Carter prit une profonde respiration et soupira. « Eh bien, nous ne pouvons pas revenir en arrière, aussi nous devons avancer, n'est-ce pas ? »
Je ne me souciais plus à cet instant d'être diplomate ou non. « Carter, j'ai besoin de vous parler, tout de suite. » Je montrai le chemin. « Teal'c, Daniel, vous continuez de marcher avec Loh'ran. Nous vous rattraperons. » Daniel sembla confus, toujours essayant de lire dans toute chose. Teal'c hocha la tête et fixa Loh'ran jusqu'à ce que, à contrecœur, il commence à marcher de nouveau.
Carter me jeta un coup d'œil et me gratifia d'un sourire qui n'atteignit pas ses yeux. « Merci, monsieur. »

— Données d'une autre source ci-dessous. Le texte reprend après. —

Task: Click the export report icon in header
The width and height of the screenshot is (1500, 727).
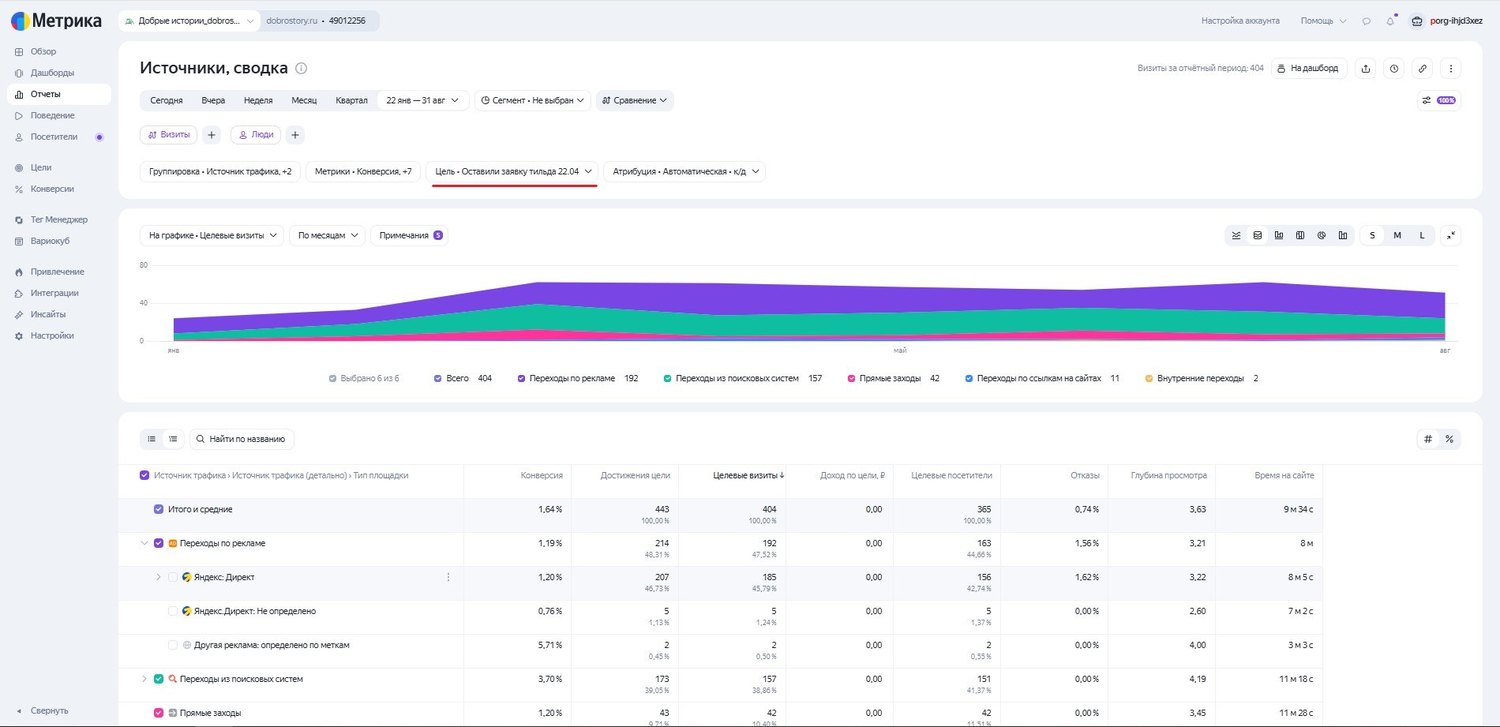Action: point(1366,68)

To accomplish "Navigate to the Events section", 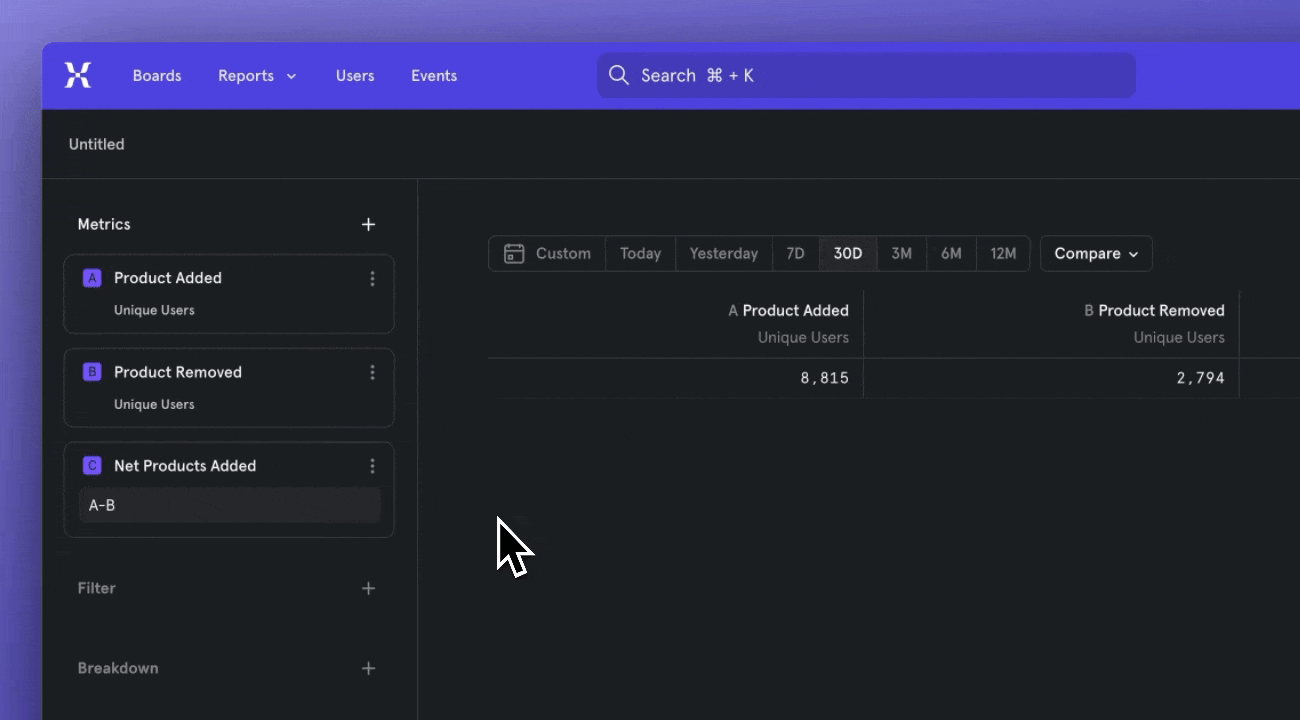I will (433, 75).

Je vérifiai pour m'assurer que personne ne regardait avant de tendre ma main et de relever son menton. Il y avait de la tristesse dans ses yeux, sans aucun doute plus qu'avant, à cause de la culpabilité que Loh'ran lui avait jetée. Je voulus la réconforter, la serrer dans mes bras, lui assurer que Loh'ran avait tort. Malheureusement, Loh'ran avait raison. Je ne l'avais jamais vraiment remarqué, mais contrairement à beaucoup d'entre nous, Carter manquait cruellement de cette innocence puérile. Pour toute la compréhension qu'elle avait des sciences, je savais qu'elle aurait tout échangé pour retourner en arrière. « Vous ne devriez pas vous sentir mal pour les choix que vous avez faits, Carter. Vous avez sauvé des millions de vies des douzaines de fois. »
Elle hocha la tête alors que son visage se contorsionna pour refouler les larmes. « Oui, monsieur. » Sa voix fut à peine un murmure et je détestai que par quelques mots bien choisis, Loh'ran l'ait blessée si profondément.
Je jetai un coup d'œil au-devant sur le chemin et vis notre groupe à une bonne distance. Teal'c et Daniel faisaient du bon travail pour ne pas regarder en arrière vers nous. « Faites-moi confiance, Carter, quand vous aurez des enfants, vous irez bien. C'est comme si tout est à nouveau neuf. L'ardoise est effacée et vous verrez à travers leurs yeux. » Je ne mentionnai pas que la culpabilité revenait un million de fois plus fortes si votre enfant mourait par votre propre stupidité. Je n'avais pas besoin de le faire ; elle l'entendit de toute façon et je réalisai que je n'avais fait qu'empirer les choses.
En bon soldat qu'elle était, elle le dédaigna. « Oui, eh bien, je me ferai engrosser dès que nous rentrerons chez nous alors. » Elle commença à marcher à nouveau, sans même voir le choc sur mon visage du fait qu'elle m'ait emprunté ma technique pour dévier les sujets douloureux en faisant une plaisanterie.
Je la rattrapai en quelques enjambées. Je me penchai, glissai mon bras autour d'elle, et murmura de la voix la plus lascive dont j'étais capable. « Qui dit que vous devez attendre pour être rentrée à la maison ? »
Elle s'arrêta nette et me regarda, son propre choc refoulant la peine. « Quoi ? »
Je fus heureux d'avoir réussi à lui faire pousser un petit cri et d'avoir eu une occasion rare de la toucher. Aussi je pris mon expression la plus innocente. « Loh'ran semble très entiché de vous, Major. »
Elle me frappa durement sur l'épaule et s'éloigna avec raideur. Je souris alors que je la rattrapai, content de moi de l'avoir distraite. C'était ma mission dans la vie – je ne pouvais pas la rendre heureuse, mais au moins, je pouvais l'empêcher de pleurer.